Примерно через час а дверь сильно застучали, потом длинно позвонили и громко заговорили. Так к Забодаеву обычно приходили гости, открывать он пошёл сразу. Но на пороге, пугая зеленоватостью щёк, вяло подпрыгивала Раиса Анатольевна Крысак, проживающая этажом ниже. Рядом подпрыгивал её муж Рудольф Наумович.
– Здрасьте! – удивился Забодаев. – Вы чего скачете?
– Вода у нас! – рявкнула Раиса Анатольевна. – Текёт как из фонтана.
– Затопило, – конкретизировал муж и провёл пальцем возле костлявых щиколоток.
– Не, граждане, – рассердился Забодаев. – Вы прямо наглеете. Суббота как никак… Я ж и так всю неделю мокрый, когда мне сохнуть? Не, товарищи. Доживём, как говорят, до понедельника. Лады?
– Так у нас ничего не прохудилось, – рявкнула Раиса Анатольевна вторично. – Это от вас текёт. С ванной, кажись.
Забодаев хлопнул дверью и бросился в ванную. Вода действительно текла из толстой трубы на чешский кафель и было её уже много.

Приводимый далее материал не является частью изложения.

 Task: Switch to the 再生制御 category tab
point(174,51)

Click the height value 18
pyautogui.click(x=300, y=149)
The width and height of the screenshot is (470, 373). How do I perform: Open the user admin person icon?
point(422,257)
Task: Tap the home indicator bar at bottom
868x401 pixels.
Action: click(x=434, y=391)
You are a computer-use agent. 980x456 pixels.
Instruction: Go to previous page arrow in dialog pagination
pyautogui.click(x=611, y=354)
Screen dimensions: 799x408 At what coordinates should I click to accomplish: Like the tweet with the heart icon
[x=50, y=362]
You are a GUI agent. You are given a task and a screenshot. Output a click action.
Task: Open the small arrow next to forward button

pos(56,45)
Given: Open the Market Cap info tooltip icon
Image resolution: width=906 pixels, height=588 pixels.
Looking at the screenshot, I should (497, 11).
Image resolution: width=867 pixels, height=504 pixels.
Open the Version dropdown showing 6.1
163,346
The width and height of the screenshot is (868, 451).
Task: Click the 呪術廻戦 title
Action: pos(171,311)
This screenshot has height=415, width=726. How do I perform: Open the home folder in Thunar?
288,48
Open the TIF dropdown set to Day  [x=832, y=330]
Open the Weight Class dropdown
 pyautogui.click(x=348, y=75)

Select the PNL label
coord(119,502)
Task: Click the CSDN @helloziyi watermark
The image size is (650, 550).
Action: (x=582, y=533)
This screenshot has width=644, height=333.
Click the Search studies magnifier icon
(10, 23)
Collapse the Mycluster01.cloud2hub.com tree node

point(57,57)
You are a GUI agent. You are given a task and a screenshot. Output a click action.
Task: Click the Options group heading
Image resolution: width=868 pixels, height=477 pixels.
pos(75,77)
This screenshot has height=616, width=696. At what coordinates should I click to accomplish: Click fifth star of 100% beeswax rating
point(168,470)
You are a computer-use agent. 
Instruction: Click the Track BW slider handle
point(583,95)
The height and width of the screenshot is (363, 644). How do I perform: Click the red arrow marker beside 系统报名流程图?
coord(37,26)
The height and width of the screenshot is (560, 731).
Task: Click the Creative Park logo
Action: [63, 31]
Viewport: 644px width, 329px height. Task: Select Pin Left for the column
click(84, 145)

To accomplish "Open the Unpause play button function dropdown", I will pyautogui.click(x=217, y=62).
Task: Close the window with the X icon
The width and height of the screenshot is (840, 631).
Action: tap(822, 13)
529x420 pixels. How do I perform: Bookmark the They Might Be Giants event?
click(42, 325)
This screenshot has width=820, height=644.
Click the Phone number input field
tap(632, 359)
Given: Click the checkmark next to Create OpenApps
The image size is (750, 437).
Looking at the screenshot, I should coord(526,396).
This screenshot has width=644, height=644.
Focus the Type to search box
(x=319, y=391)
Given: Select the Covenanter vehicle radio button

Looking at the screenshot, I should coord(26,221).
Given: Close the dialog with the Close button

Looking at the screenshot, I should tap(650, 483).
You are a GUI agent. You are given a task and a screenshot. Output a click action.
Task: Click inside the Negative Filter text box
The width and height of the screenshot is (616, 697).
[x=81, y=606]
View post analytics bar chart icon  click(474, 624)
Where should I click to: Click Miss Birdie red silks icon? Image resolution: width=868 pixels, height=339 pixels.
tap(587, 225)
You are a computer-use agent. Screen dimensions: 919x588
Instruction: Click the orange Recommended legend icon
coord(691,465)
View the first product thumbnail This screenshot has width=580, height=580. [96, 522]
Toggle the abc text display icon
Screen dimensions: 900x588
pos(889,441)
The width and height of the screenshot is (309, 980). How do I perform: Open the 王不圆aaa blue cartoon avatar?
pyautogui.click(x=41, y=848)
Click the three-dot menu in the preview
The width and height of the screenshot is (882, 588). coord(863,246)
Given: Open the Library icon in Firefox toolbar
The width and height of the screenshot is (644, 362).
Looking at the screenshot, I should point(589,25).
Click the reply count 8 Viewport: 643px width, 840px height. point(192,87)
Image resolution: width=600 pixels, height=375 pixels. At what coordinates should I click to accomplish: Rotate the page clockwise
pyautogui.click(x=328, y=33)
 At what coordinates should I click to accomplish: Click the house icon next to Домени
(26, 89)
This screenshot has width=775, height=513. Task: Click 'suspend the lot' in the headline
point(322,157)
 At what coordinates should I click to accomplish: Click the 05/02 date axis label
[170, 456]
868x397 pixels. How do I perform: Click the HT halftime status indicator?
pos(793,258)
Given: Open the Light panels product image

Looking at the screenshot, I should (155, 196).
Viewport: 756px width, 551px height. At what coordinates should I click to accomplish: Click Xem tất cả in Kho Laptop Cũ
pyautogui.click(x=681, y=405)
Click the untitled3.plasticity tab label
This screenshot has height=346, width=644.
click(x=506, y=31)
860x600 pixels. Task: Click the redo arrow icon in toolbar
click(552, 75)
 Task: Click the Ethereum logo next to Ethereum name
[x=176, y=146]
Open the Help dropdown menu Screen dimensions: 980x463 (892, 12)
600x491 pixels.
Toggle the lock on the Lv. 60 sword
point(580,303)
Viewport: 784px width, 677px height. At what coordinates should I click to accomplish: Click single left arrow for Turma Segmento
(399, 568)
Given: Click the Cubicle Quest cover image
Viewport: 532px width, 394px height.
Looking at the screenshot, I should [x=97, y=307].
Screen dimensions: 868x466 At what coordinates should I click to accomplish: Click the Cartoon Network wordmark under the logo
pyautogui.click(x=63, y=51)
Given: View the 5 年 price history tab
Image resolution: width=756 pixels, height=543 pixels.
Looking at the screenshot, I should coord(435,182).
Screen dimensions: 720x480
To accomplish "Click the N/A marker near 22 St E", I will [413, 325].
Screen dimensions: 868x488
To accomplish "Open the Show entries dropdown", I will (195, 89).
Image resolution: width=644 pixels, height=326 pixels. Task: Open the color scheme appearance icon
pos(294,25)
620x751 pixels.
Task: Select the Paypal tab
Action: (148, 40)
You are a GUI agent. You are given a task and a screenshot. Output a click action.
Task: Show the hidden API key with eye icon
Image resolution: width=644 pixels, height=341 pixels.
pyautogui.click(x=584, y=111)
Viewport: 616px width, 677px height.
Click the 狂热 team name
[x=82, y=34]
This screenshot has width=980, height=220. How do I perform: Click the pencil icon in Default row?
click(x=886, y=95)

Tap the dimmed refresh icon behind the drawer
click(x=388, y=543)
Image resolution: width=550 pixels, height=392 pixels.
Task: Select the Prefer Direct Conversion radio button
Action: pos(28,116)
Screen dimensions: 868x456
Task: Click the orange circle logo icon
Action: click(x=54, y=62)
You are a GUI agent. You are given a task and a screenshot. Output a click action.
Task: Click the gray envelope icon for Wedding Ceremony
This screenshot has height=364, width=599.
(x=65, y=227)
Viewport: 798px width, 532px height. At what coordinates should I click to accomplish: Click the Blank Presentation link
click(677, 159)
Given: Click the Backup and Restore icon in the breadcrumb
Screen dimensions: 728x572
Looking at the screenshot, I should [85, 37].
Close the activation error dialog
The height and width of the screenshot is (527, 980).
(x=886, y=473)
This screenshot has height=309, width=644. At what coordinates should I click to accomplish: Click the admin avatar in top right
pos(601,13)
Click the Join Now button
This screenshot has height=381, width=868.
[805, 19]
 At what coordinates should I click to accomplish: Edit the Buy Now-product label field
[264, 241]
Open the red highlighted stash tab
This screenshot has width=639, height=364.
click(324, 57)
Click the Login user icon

– Во, дурная, – хохотнул Забодаев. – А щас мы тебя, чтоб не выступала!
Посвистывая, он прогулялся в кладовую и принёс чемоданчик с инструментом. Достал разводной ключ, лихо крутнул до упора большую ржавую гайку, но ничего этим не достиг. Вода прибывала.
– Э, – профессионально сориентировался Забодаев, – тут прокладку надо менять. Пятимиллиметровку.
Он ещё раз взглянул на дырявую трубу, шлёпнул по ней ладонью и вдруг сказал совершенно механически:
– Да ты что, хозяин? Культурный вроде человек, а издеваешься… Откуда у меня прокладка?
Забодаев ошеломлённо выслушал собственный монолог и мысленно ужаснулся.
– Да что это я? Мне ведь только позавчера мастер Бушуев триста штук еле всучил. Мне же их просто девать некуда, прокладки эти…
Но вслух произнёс через силу, с металлом в голосе:
– Ты, хозяин, над этим подумай. Скоро она, видать, в комнату зайдёт, а к утру, по-моему, начнёшь ты плавать.